-- Opening Marker --
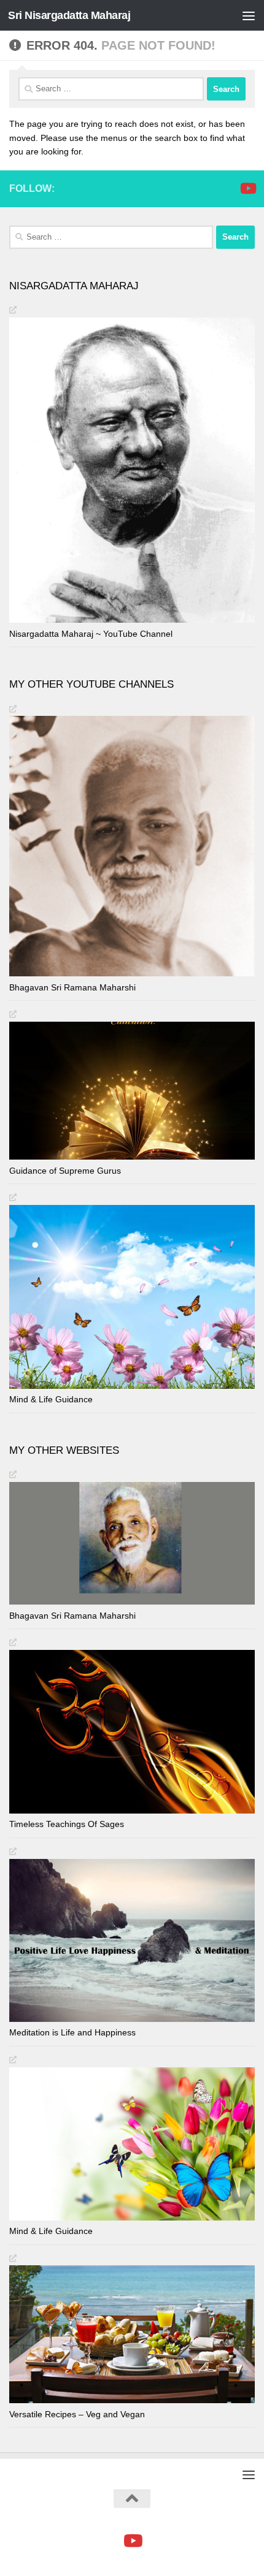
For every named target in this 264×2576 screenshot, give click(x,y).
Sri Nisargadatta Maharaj (69, 15)
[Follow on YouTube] (247, 188)
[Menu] (248, 15)
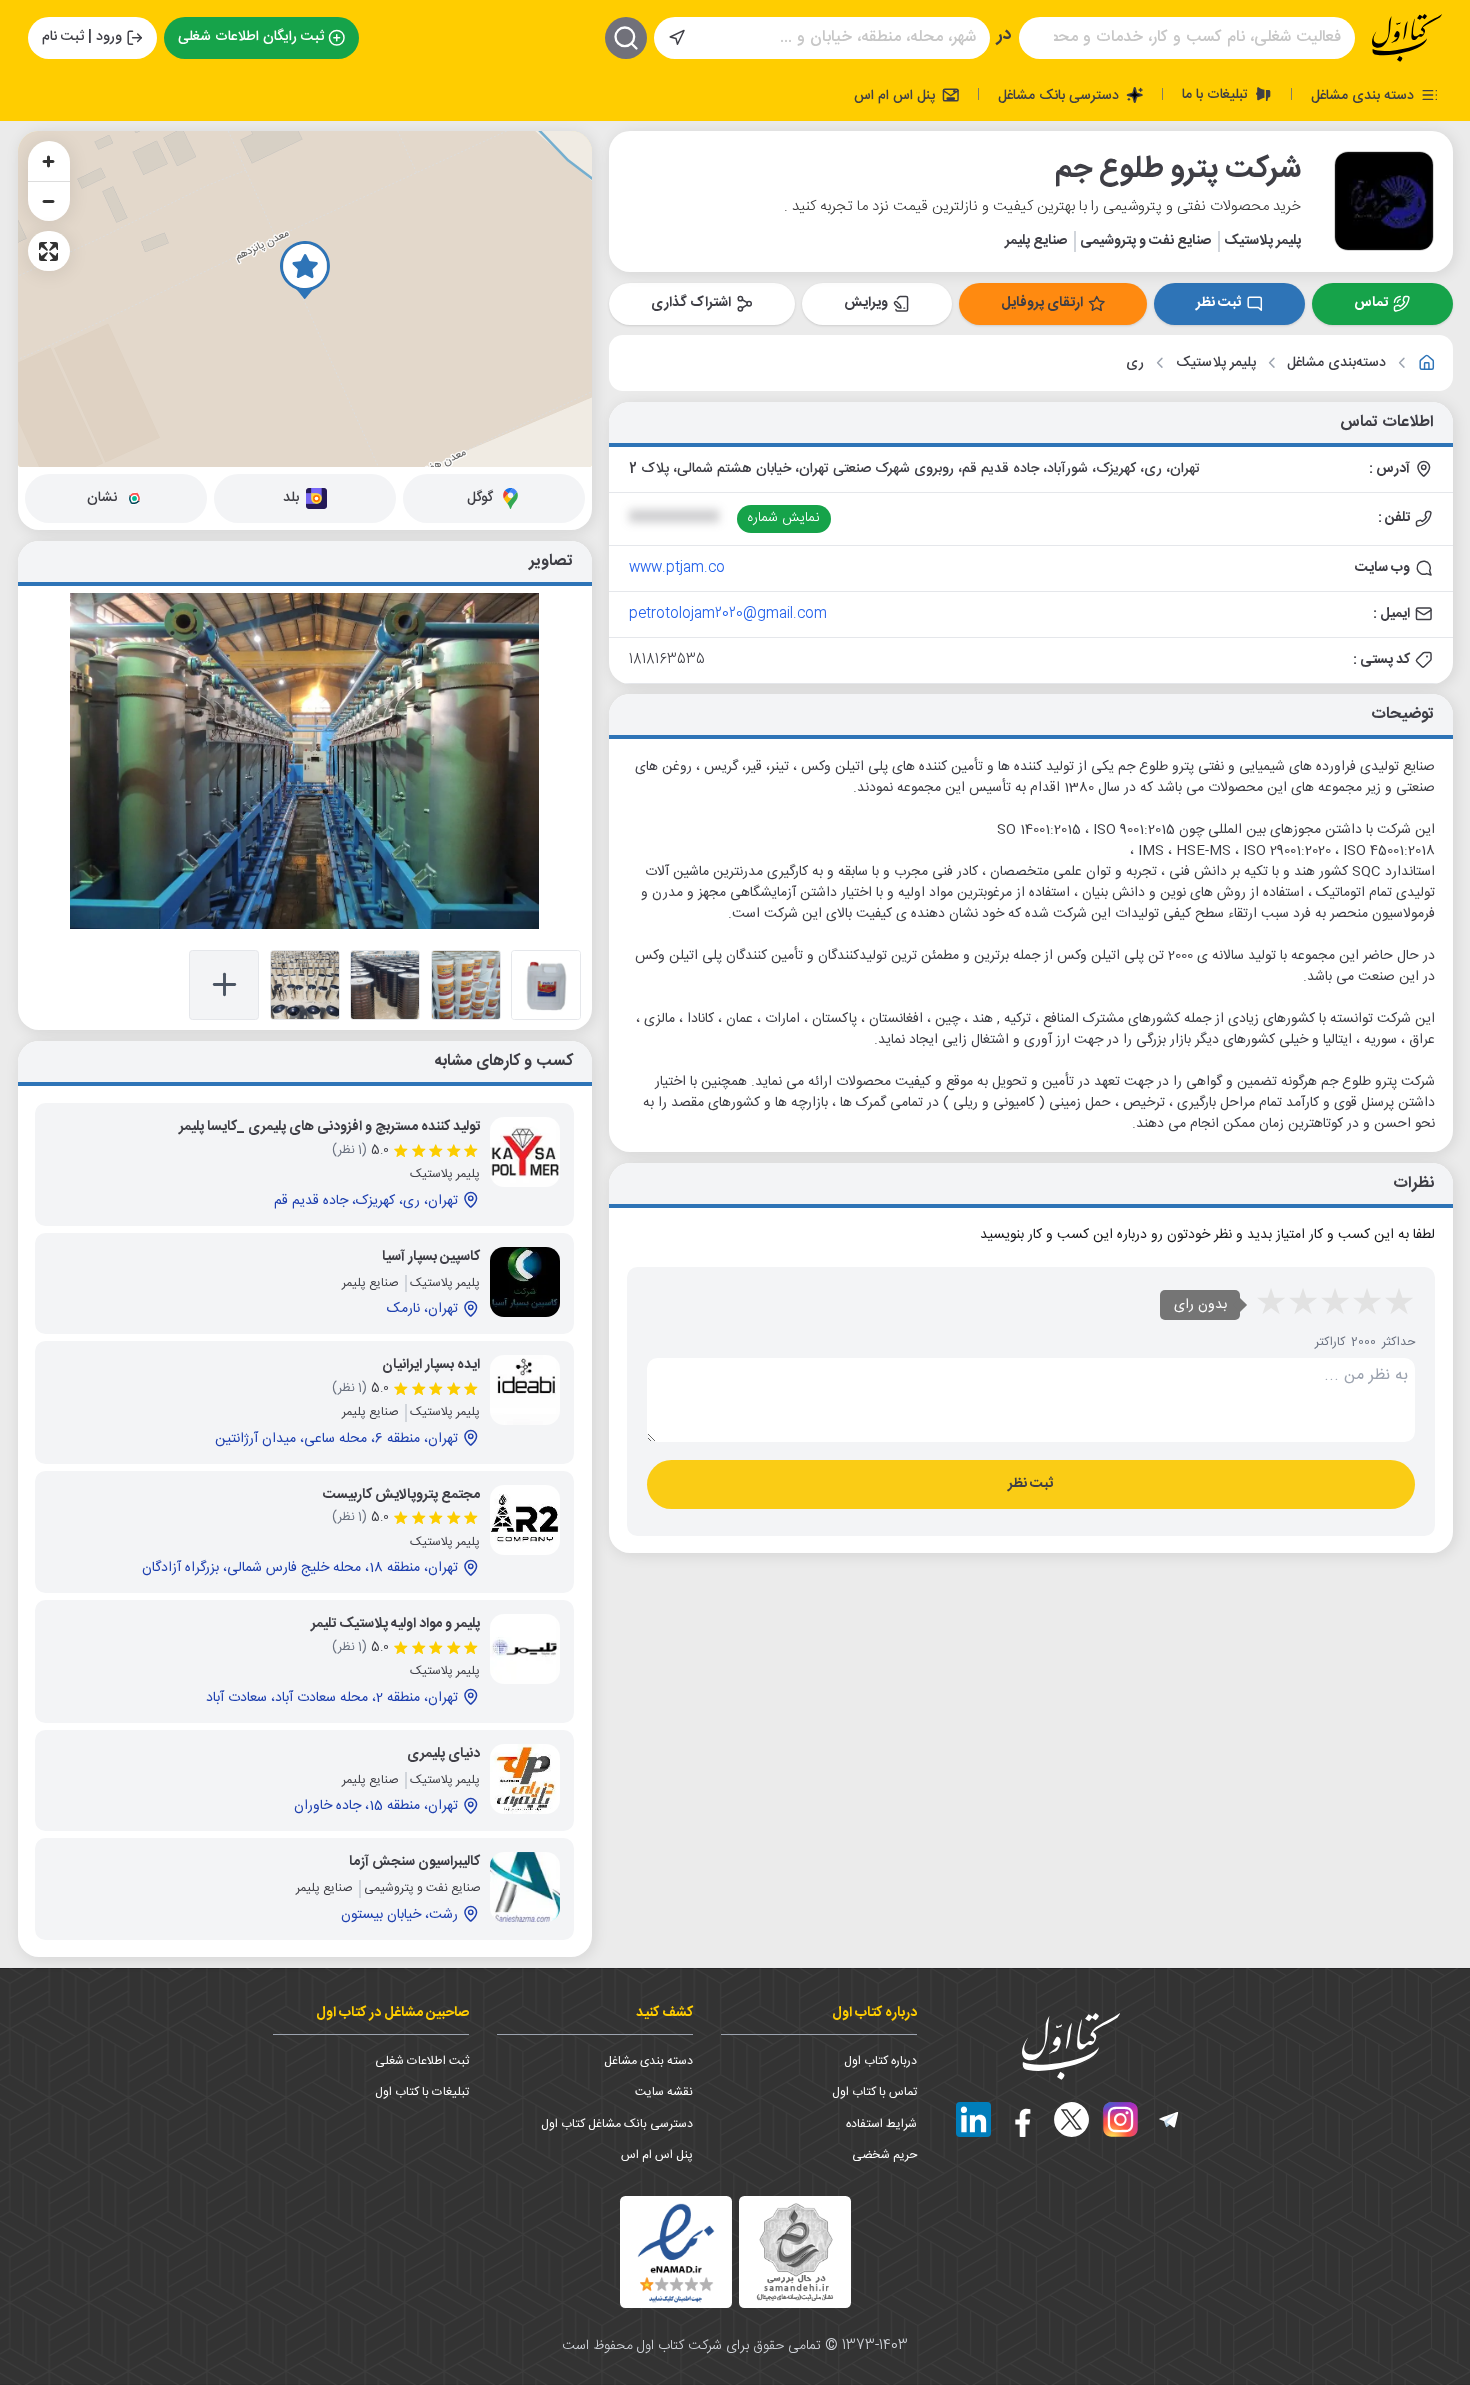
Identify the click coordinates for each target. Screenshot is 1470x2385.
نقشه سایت (664, 2092)
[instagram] (1120, 2119)
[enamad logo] (676, 2252)
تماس (1371, 303)
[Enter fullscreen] (49, 251)
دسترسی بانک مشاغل (1060, 95)
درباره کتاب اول (880, 2061)
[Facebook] (1022, 2119)
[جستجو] (626, 38)
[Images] (546, 985)
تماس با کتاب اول (874, 2092)
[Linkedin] (973, 2119)
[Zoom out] (49, 201)
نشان (102, 498)
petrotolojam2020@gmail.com (728, 614)
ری (1135, 363)
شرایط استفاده (881, 2124)
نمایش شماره (783, 518)
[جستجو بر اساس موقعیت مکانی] (677, 38)
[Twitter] (1071, 2119)
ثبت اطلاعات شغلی (422, 2061)
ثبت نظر (1218, 303)
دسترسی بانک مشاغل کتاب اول (617, 2124)
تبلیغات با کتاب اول (422, 2092)
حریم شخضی (884, 2155)
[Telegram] (1169, 2119)
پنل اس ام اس (896, 95)
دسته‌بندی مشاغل (1336, 363)
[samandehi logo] (795, 2252)
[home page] (1407, 38)
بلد (291, 498)
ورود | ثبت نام (82, 37)
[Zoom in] (49, 161)
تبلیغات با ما (1217, 94)
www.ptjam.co (677, 568)
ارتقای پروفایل (1042, 303)
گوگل (480, 498)
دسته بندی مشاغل (1364, 95)
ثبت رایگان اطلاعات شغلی (251, 37)
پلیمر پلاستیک (1216, 363)
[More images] (224, 985)
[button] (305, 270)
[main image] (305, 761)
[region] (305, 299)
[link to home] (1427, 363)
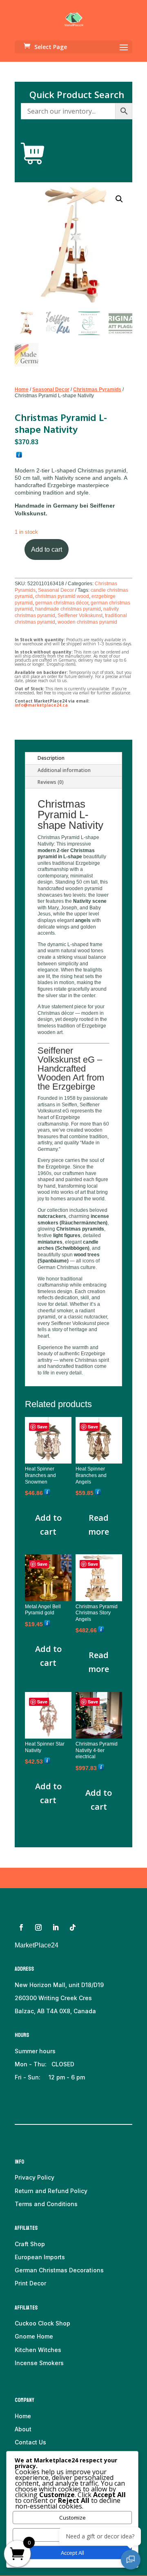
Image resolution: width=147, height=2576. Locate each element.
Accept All (72, 2552)
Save (42, 1426)
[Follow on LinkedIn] (55, 1927)
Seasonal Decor (50, 389)
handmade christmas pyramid (68, 609)
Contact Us (30, 2442)
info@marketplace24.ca (41, 705)
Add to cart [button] (48, 1524)
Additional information (64, 770)
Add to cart (46, 549)
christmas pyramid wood (62, 596)
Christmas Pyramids (97, 389)
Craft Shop (30, 2243)
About (23, 2429)
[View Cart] (33, 154)
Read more (98, 1524)
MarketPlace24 (36, 1945)
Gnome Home (34, 2336)
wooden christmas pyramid (87, 622)
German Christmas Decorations (59, 2270)
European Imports (40, 2257)
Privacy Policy (34, 2177)
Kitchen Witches (38, 2349)
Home (22, 389)
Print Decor (30, 2283)
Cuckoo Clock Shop (42, 2323)
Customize (72, 2517)
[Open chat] (130, 2559)
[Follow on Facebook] (21, 1927)
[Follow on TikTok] (72, 1927)
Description (51, 757)
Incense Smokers (39, 2362)
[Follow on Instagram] (38, 1927)
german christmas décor (61, 603)
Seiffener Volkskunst (80, 615)
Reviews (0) (51, 782)
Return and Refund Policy (51, 2190)
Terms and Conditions (46, 2203)
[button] (119, 199)
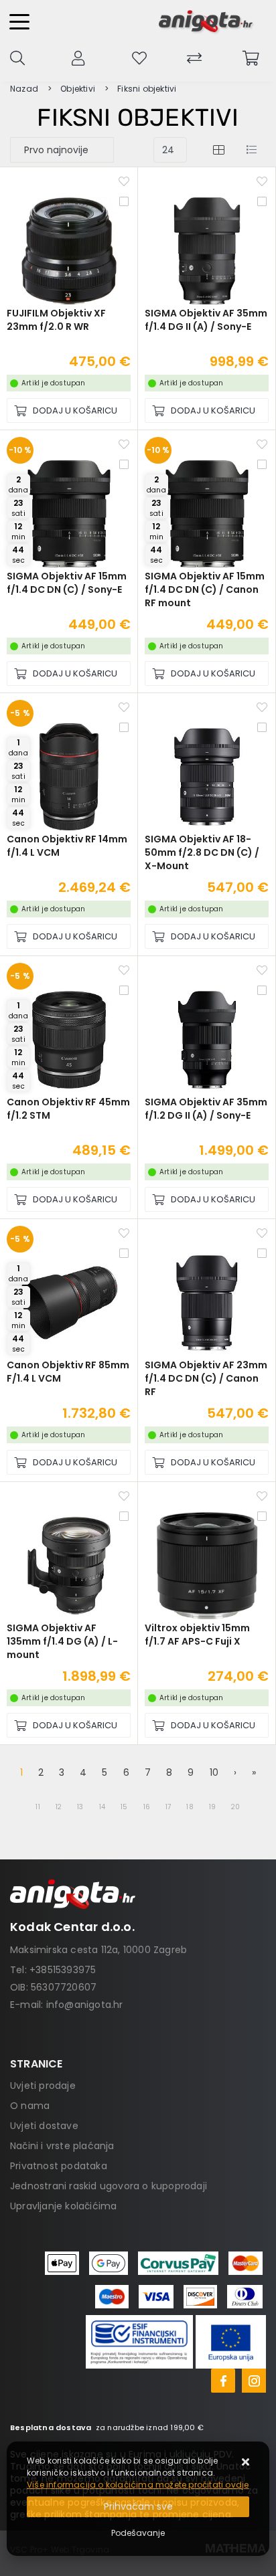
-- Closing Marker --
Extract every line above containing the word "Policy".

◆ ANSWER FOR THIS EXERCISE:
Privacy Policy (34, 2177)
Return and Refund Policy (51, 2190)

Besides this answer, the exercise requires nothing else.